'As inseparáveis' conta a história da amizade passional que uniu Sylvie e Andrée e é considerada uma história fundamental para a formação da autora
Em 1954, cinco anos após a publicação de
O segundo sexo, Simone de Beauvoir escreveu
As inseparáveis (Record, 152 pp, R$ 39,90 - Trad.: Ivone Benedetti), o romance autobiográfico que conta a história da amizade passional que uniu Sylvie (Simone de Beauvoir) e Andrée (Élisabeth Lacoin, a Zaza). As duas se conhecem aos nove anos no colégio Desir, numa Paris em meio à Primeira Guerra Mundial. Andrée é divertida, impertinente, audaciosa; Sylvie, mais tradicional e tímida, logo se sente irremediavelmente atraída por ela. No entanto, por trás da postura rebelde, Andrée tem de lidar com uma família católica fervorosa que, com suas tradições muito rígidas e ambiente opressor, está disposta a esmagar qualquer expressão de individualidade. Juntas, elas trilham o caminho para se libertar das convenções de sua época e das expectativas asfixiantes, mas não fazem ideia do preço trágico que terão de pagar pela liberdade e pelas ambições intelectuais e existenciais.

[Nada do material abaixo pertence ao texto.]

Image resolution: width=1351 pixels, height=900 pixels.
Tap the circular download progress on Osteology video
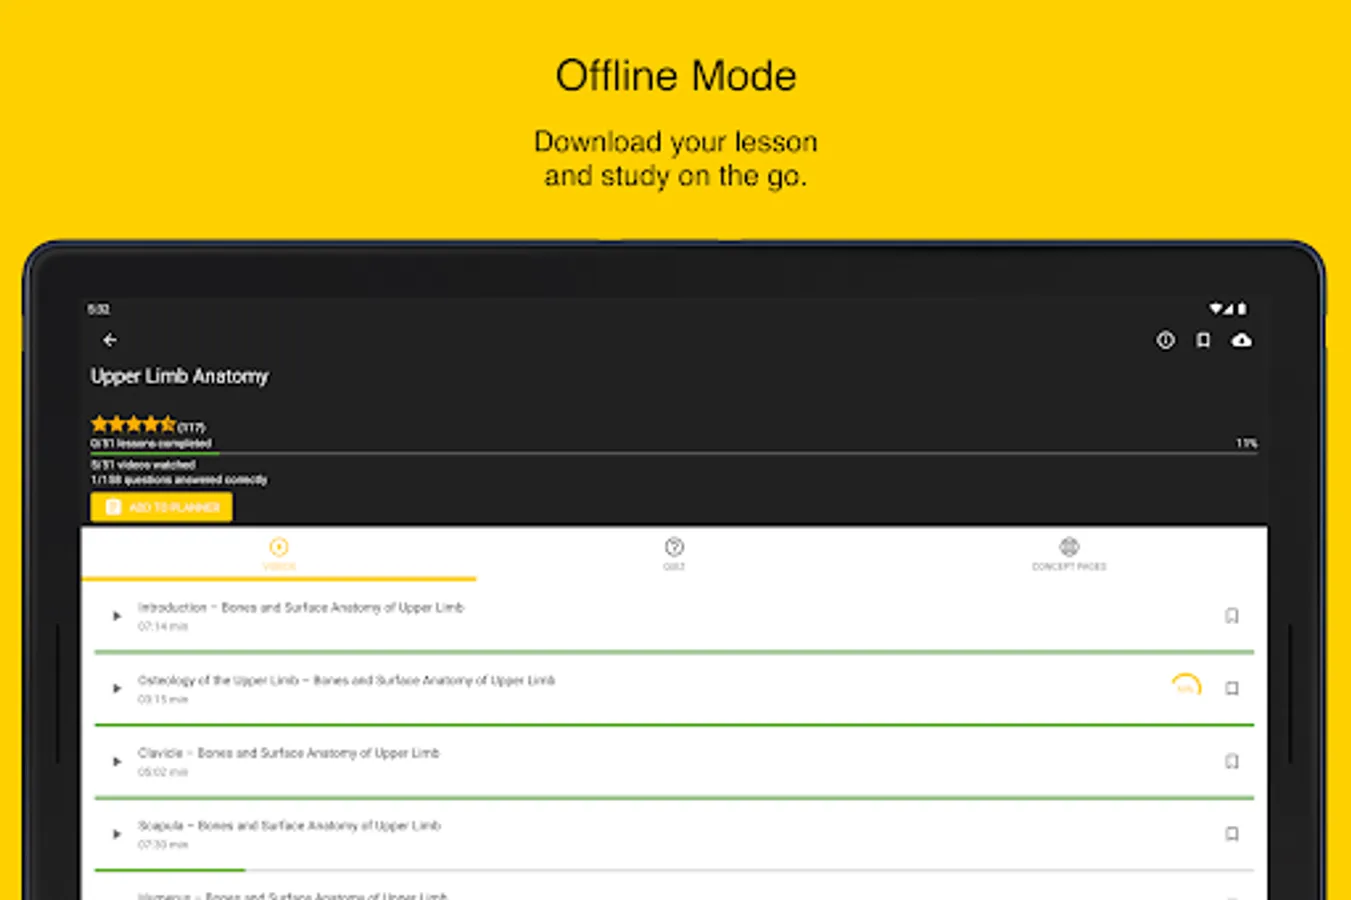1185,685
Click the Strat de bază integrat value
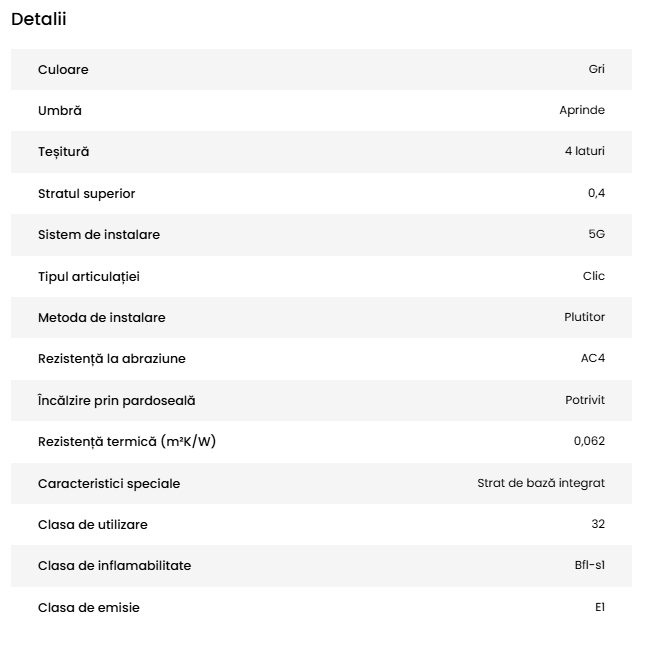Screen dimensions: 650x649 click(x=540, y=483)
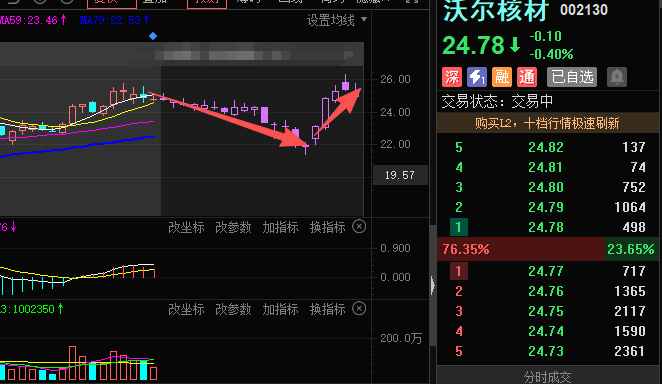662x384 pixels.
Task: Click the red 通 connect badge icon
Action: [527, 77]
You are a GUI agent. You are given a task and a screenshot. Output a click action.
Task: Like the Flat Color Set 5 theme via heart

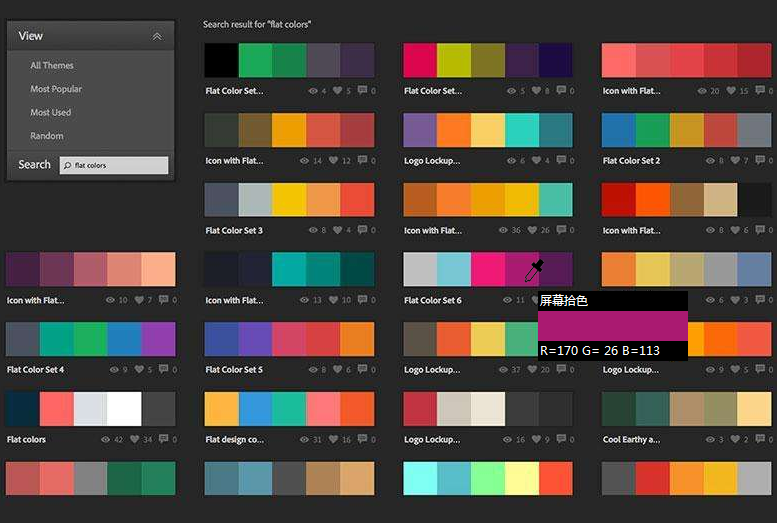pyautogui.click(x=338, y=370)
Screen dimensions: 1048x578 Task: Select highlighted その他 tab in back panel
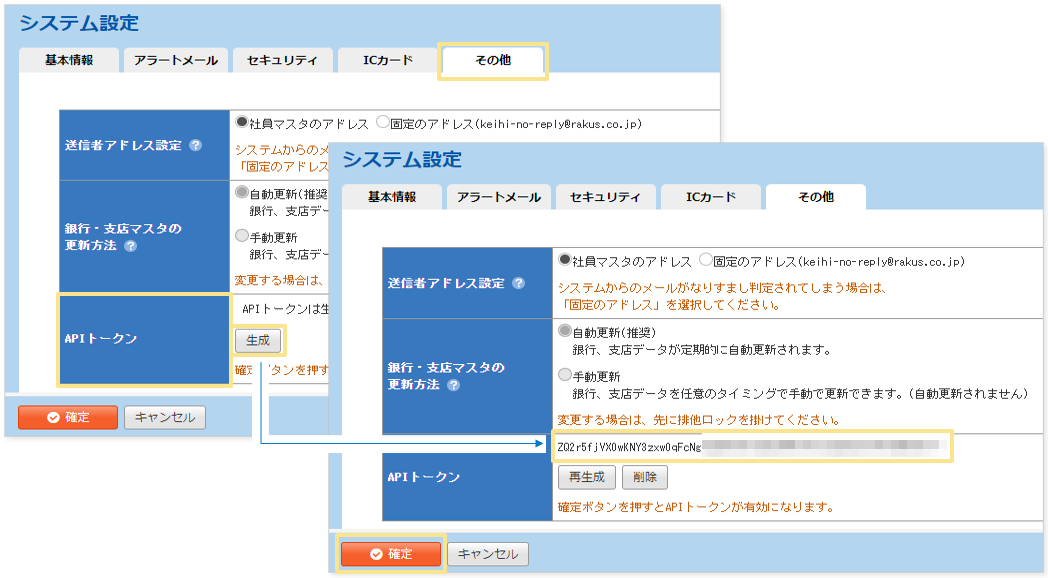pos(493,60)
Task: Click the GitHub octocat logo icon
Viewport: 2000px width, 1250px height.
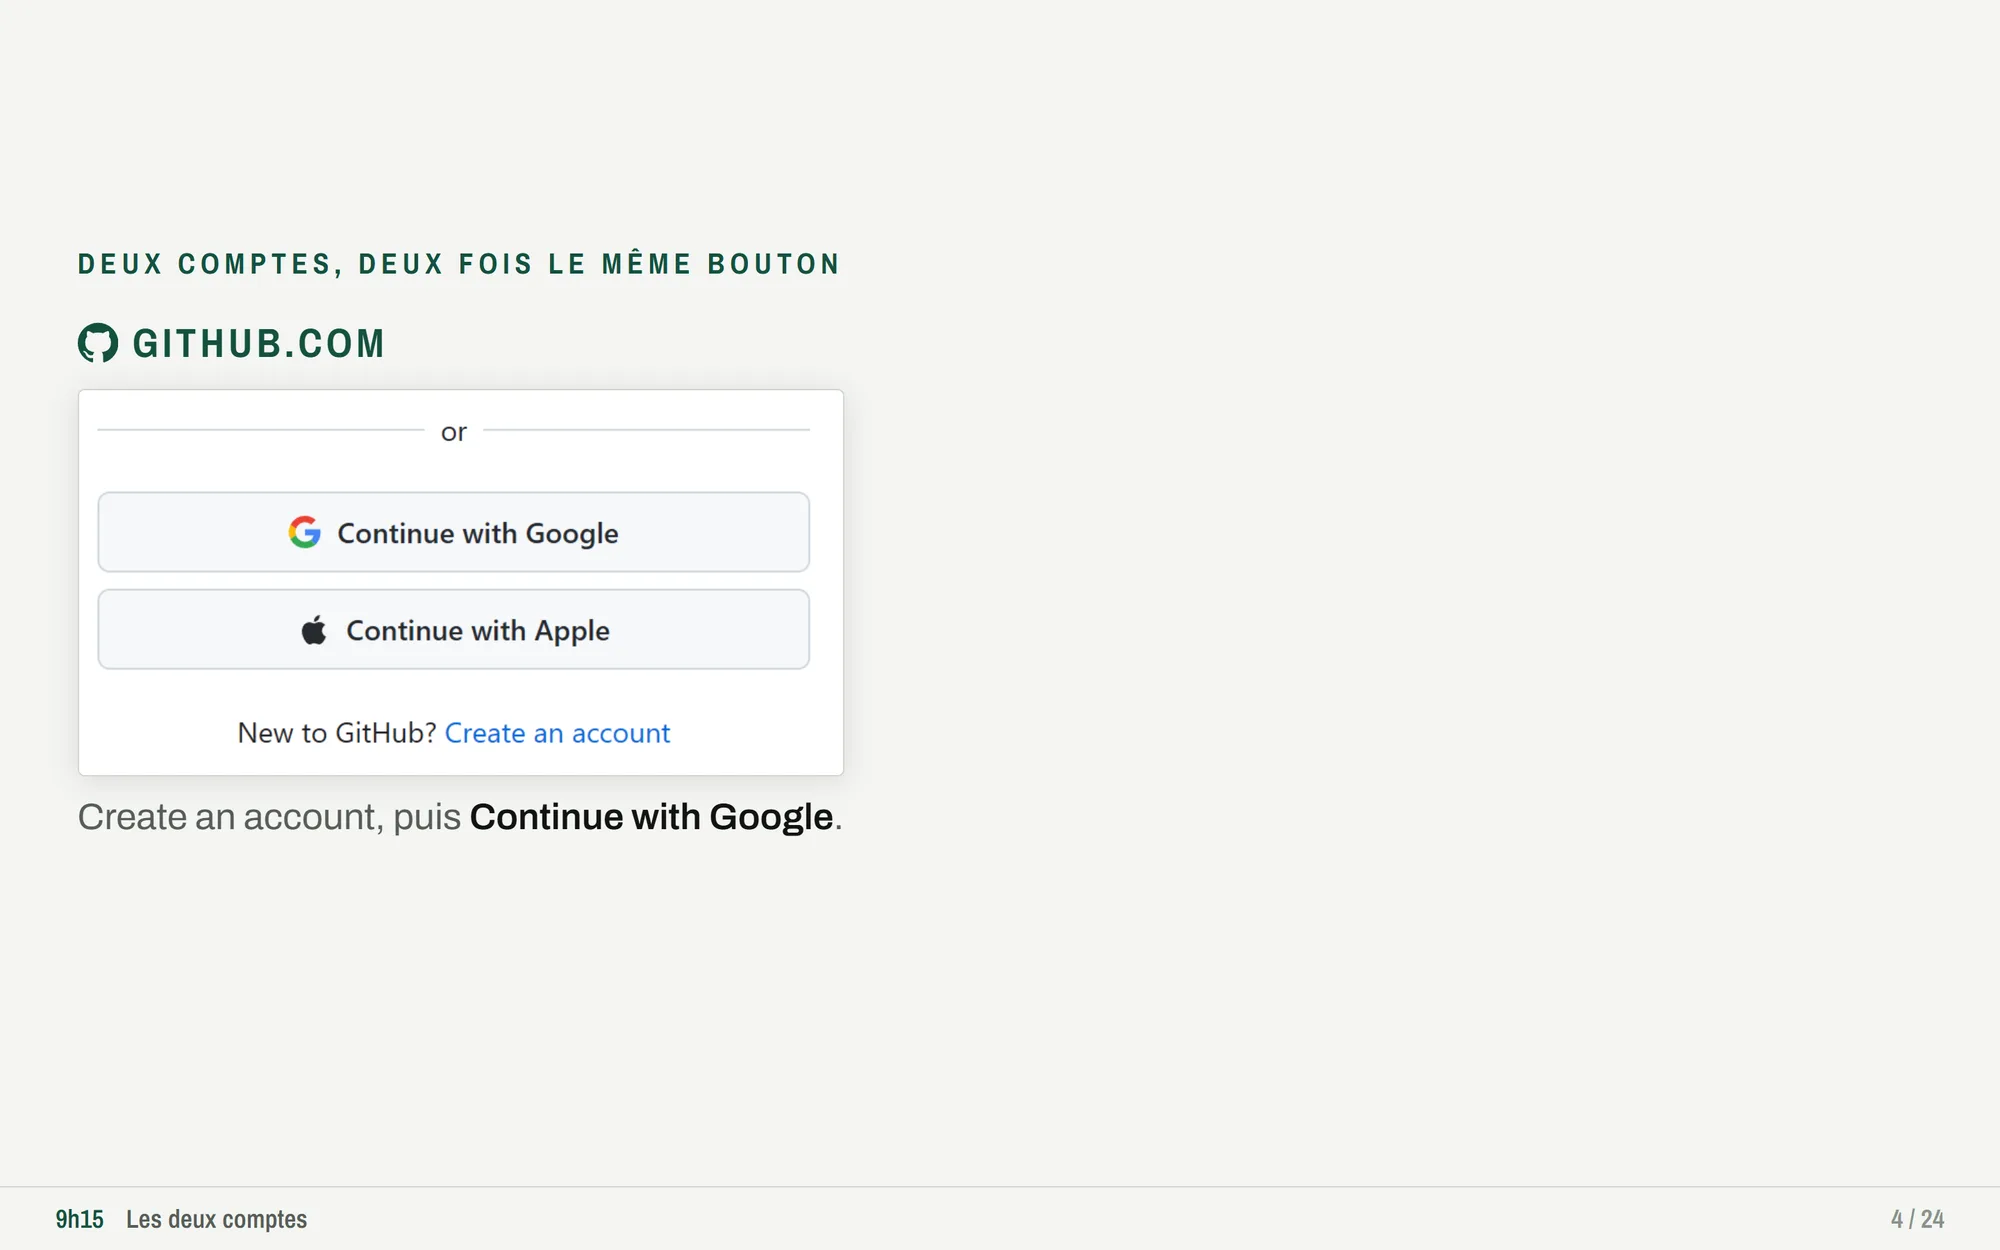Action: (98, 343)
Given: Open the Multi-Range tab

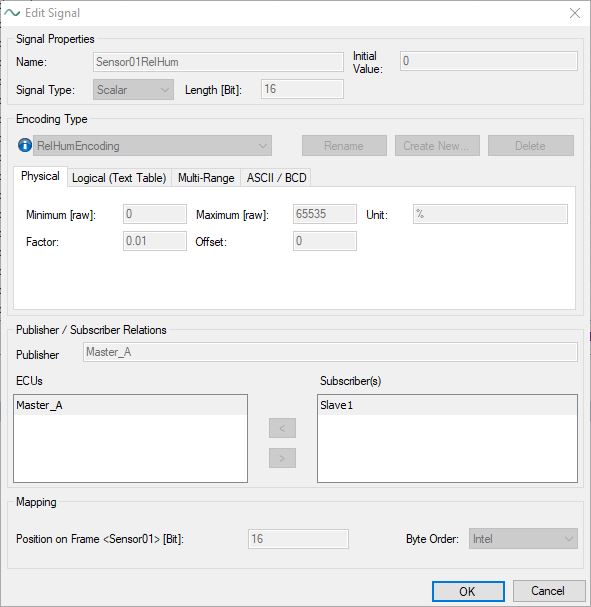Looking at the screenshot, I should tap(206, 178).
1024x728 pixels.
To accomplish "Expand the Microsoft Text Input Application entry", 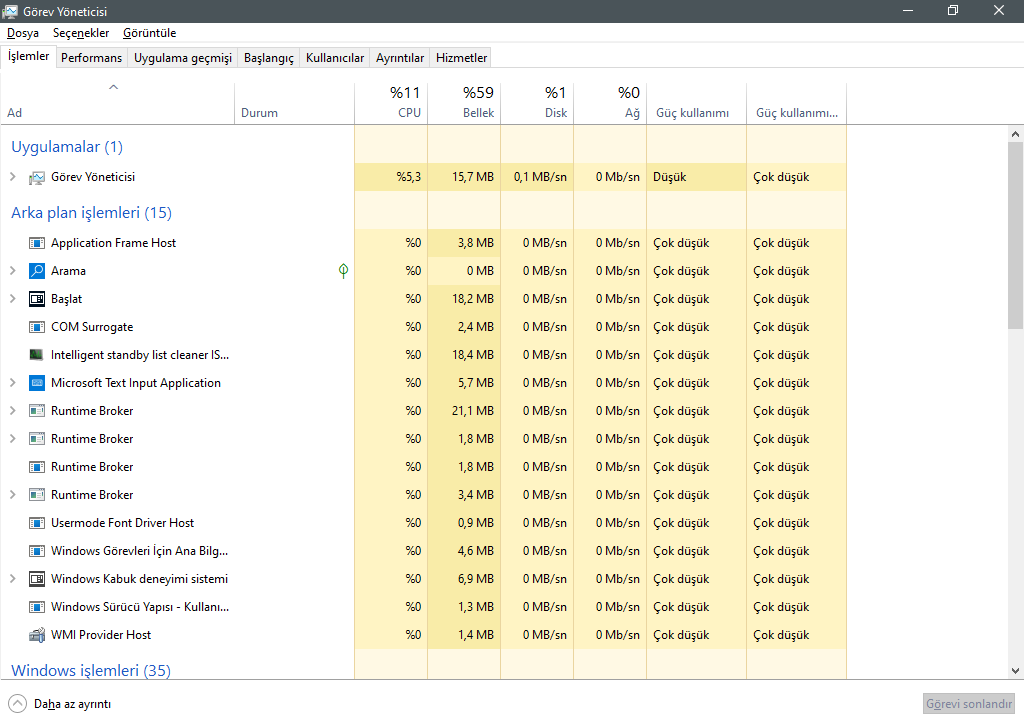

As inseparáveis relata as experiências que fundamentaram a revolta e a obra da filósofa francesa: sua emancipação e o antagonismo entre intelectuais e conservadores. Também retrata e denuncia uma sociedade hipócrita e fanática. A obra contém ainda fotos pessoais e cartas trocadas entre as duas amigas, além de introdução de Sylvie Le Bon de Beauvoir.